The E:60 documentary provides a window into the healing power of sports.

Milwaukee Brewers v Cleveland Indians Photo by Jason Miller/Getty Images

Earlier this week, ESPN2 aired “Ticket Home,” a new episode of their E:60 documentary series. “Ticket Home” focuses on Barry Rosen, a baseball fan who was caught up in the Iran Hostage Crisis of the late 1970s and early 1980s. Rosen grew up a Brooklyn Dodgers fan, but when the Dodgers left for sunny California, he became a Mets fan once the team was founded in 1962. He spent most of his early adult life travelling to and working in the Middle East, specifically Iran, after joining the Peace Corps. While working in the U.S. Embassy in Tehran, he was caught in Iran in the midst of the Iranian Revolution and was taken hostage by a group of Iranian college students. After fourteen months in captivity, Rosen was released along with the remaining 52 hostages. Upon coming home, Rosen found it difficult to connect with the family he left behind, but baseball (and specifically, a lifetime pass given to all of the hostages) helped heal him and his family.

“Ticket Home” is an interesting look at the power the game of baseball possesses. Rosen was a man caught up in a nightmarish situation, something which would mentally scar one for life. But baseball was his savior both throughout the ordeal and afterwards. Rosen speaks of how, over his fourteen months in captivity, he went outside for twenty minutes total. During those twenty minutes he saw grass for the first time since the situation began. His first thought upon seeing the green grass was baseball, and that kept him going. Baseball also helped Rosen rebuild his relationship with his son and create one with his daughter, and helped create memories for a lifetime after he spent so much time held hostage during some of their formative years. It has now transcended generations of his family, with him using the same lifetime pass to gain access to games with his grandchildren and create lasting memories.

The documentary is sound, if not showy, on a technical level. It’s a standard talking head style documentary, mixing in archival footage and present day footage. Jeremy Schaap does a good job as the narrator/guide of the documentary, not overbearing but present enough to help lead the viewer through no matter how much they may know about the subject.

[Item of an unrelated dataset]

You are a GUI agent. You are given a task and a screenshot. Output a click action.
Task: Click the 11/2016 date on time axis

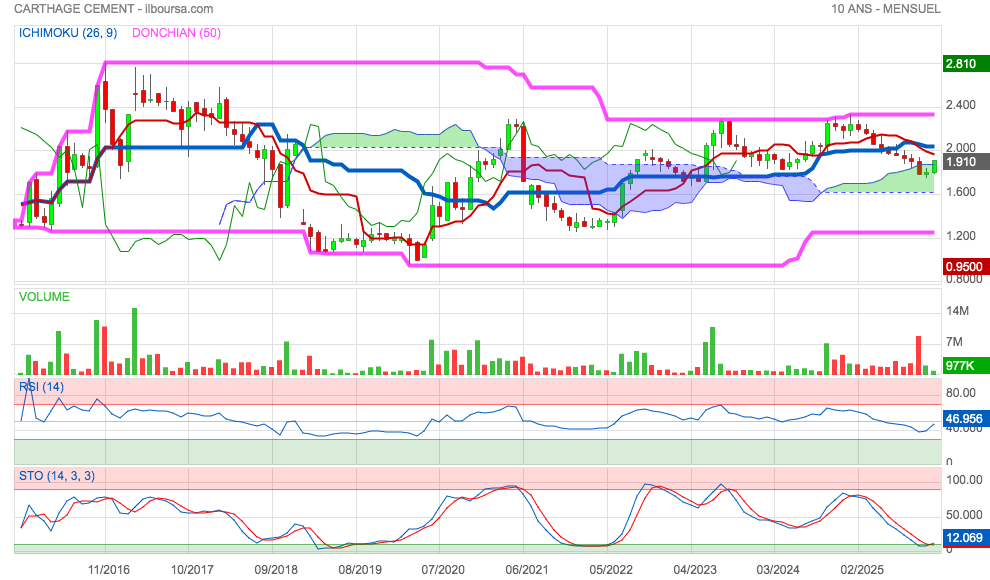[x=108, y=569]
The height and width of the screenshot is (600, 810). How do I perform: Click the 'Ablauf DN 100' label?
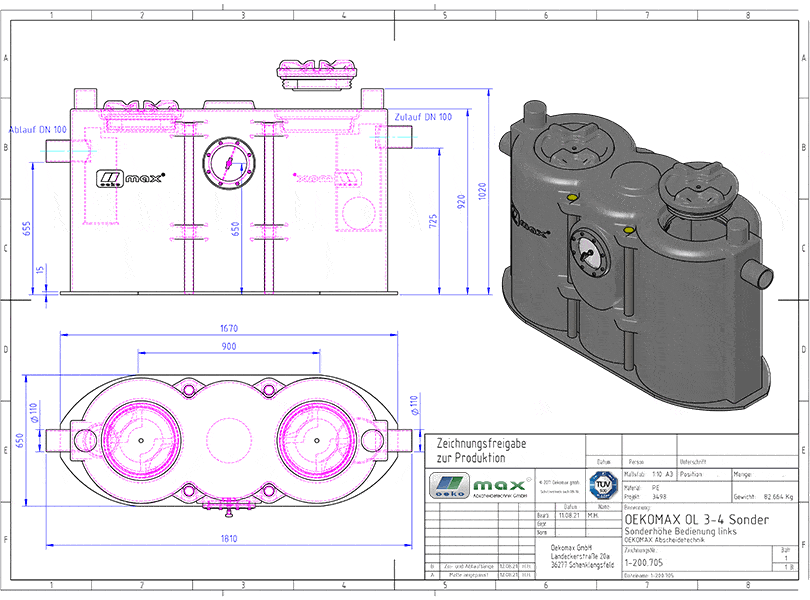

The addition of archival news footage is a nice touch, it helps explain the political mechanics of the situation while also allowing the viewer to feel the national emotion at the time. The talking heads also spread a wide berth, from political experts to famous baseball figures such as Bud Selig and Bob Costas, as well as Rosen and his family.

This episode feels like it would work well as a supplement film to Argo, the 2012 Academy-Award winning film that tracks the extraction of five Embassy employees just before the hostage crisis began. While the brevity of this episode (it didn’t even fill a full hour slot) precludes this from being able to provide a whole picture of the Iran Hostage Crisis, it does give a window into the time and creates a humanizing portrait of a person who for many was just a name on the list of hostages.

“Ticket Home” is available to watch on ESPN.com with a cable provider and ESPN+.